Figure 1.2: The grid world example is used throughout the book.

The value iteration algorithm is exactly the algorithm suggested by the contraction mapping theorem for solving the Bellman optimality equation (BOE).

The BOE Solution algorithm is

$\begin{equation} v_{k+1}=\max _{\pi \in \Pi}\left(r_\pi+\gamma P_\pi v_k\right), \quad k=0,1,2, \ldots \end{equation}$

It is guaranteed that $v_k$ and $\pi_k$ converge to the optimal state value and an optimal policy as $k \rightarrow \infty$, respectively.

value iteration is an iterative algorithm. Each iteration has two steps.
Step 1: policy update($v_k$ → $\pi_{k+1}$). This step is to solve

$\begin{equation} \pi_{k+1}=\arg \max _\pi\left(r_\pi+\gamma P_\pi v_k\right) \end{equation}$

where $v_k$ is obtained in the previous iteration.$v_0$ can be random setting.

Step 2: value update($v_k$,$\pi_{k+1}$ → $v_{k+1}$).

$\begin{equation} v_{k+1}=r_{\pi_{k+1}}+\gamma P_{\pi_{k+1}} v_k, \end{equation}$

where $v_{k+1}$ will be used in the next iteration.

The value iteration algorithm introduced above is in a matrix-vector form. It’s useful for understanding the core idea of the algorithm. To implement this algorithm, we need to further examine its elementwise form.

Step 1: Policy update(elementwise form)

The elementwise form of $\pi_{k+1}$ is

$\pi_{k+1}(s)=\arg \max _\pi \sum_a \pi(a \mid s) \underbrace{\left(\sum_r p(r \mid s, a) r+\gamma \sum_{s^{\prime}} p\left(s^{\prime} \mid s, a\right) v_k\left(s^{\prime}\right)\right)}_{q_k(s, a)}, \quad s \in \mathcal{S}$

The optimal policy solving the above optimization problem is

$\pi_{k+1}(a \mid s)=\left\{\begin{array}{cc} 1 & a=a_k^*(s) \\ 0 & a \neq a_k^*(s) \end{array}\right.$

where $a_k^(s)=\arg \max _a q_k(a, s).
\pi_{k+1}$ is called a *greedy policy, since it simply selects the greatest q-value.

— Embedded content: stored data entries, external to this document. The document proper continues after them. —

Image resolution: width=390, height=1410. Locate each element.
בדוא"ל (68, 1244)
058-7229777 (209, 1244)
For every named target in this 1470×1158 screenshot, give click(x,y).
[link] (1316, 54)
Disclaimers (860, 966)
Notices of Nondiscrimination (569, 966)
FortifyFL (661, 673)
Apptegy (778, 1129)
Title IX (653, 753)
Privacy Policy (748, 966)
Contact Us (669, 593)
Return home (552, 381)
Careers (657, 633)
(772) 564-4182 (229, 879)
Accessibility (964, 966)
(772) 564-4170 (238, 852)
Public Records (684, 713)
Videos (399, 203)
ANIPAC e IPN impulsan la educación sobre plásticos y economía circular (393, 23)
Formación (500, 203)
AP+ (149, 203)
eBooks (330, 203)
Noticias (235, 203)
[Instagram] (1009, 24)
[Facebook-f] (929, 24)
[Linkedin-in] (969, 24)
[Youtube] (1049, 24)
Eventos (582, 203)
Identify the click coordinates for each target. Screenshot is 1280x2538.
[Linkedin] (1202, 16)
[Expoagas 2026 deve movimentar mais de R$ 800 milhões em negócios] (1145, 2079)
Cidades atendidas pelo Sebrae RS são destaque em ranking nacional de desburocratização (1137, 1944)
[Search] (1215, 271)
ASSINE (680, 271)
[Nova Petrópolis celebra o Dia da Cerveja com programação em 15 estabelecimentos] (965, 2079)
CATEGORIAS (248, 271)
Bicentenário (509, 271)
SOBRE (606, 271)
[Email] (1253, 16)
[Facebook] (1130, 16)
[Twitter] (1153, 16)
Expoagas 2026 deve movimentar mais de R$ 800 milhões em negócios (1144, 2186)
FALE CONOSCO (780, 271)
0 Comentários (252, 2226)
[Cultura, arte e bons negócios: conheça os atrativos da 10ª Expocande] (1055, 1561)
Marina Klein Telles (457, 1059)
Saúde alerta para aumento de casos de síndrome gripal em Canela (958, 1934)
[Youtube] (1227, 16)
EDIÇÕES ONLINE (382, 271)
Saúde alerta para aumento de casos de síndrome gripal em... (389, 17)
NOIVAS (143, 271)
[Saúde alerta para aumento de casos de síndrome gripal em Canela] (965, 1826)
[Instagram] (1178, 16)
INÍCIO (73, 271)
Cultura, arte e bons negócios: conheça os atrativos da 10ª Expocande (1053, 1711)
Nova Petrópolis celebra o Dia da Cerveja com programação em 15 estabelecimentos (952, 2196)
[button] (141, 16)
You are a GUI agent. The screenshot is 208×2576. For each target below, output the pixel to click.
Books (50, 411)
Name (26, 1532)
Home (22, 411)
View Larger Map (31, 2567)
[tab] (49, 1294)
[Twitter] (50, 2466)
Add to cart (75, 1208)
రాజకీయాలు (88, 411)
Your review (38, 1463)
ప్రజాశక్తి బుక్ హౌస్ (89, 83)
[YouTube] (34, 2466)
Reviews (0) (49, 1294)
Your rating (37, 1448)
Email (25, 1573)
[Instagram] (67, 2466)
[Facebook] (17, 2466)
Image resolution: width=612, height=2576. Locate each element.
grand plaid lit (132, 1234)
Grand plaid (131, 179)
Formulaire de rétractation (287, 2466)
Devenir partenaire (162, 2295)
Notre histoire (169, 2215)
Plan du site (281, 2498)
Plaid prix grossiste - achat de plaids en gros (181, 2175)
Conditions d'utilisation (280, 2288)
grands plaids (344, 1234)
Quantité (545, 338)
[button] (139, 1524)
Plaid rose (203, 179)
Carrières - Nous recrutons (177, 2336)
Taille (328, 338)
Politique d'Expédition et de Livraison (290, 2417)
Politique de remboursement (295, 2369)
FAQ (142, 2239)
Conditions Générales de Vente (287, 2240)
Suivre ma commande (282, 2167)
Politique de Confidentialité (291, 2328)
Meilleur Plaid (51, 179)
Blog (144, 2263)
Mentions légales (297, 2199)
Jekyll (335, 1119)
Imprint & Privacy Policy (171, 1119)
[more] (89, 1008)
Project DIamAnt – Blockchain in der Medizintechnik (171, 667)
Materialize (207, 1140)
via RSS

Step 2: Value update(elementwise form)

The elementwise form of $v_{k+1}$ is

$v_{k+1}(s)=\sum_a \pi_{k+1}(a \mid s) \underbrace{\left(\sum_r p(r \mid s, a) r+\gamma \sum_{s^{\prime}} p\left(s^{\prime} \mid s, a\right) v_k\left(s^{\prime}\right)\right)}_{q_k(s, a)}, \quad s \in \mathcal{S}$

Since $\pi_{k+1}$ is greedy, the above equation is simply

$v_{k+1}(s)=\max _a q_k(a, s)$

Procedure summary:

$v_k(s) \rightarrow q_k(s, a) \rightarrow$ new greedy policy $\pi_{k+1}(a \mid s) \rightarrow$ new value $v_{k+1}=\max _a q_k(s, a)$

Algorithm 4.1: Value iteration algorithm

Note: Although $v_k$ eventually converges to the optimal state value , it is not a state value, it doesn’t ensure to satisfy the Bellman equation($ v_k=r_{\pi_{k+1}}+\gamma P_{\pi_{k+1}} v_k$ or $v_k=r_{\pi_{k}}+\gamma P_{\pi_{k}} v_k$). It is merely an intermediate value generated by the algorithm. In addition, since $v_k$ is not a state value,$q_k$ is not an action value. $v_k$ can be seen as State value that has not yet converged, which be calculated only once.

4.2 Policy iteration

Policy iteration is an iterative algorithm. Each iteration has two steps.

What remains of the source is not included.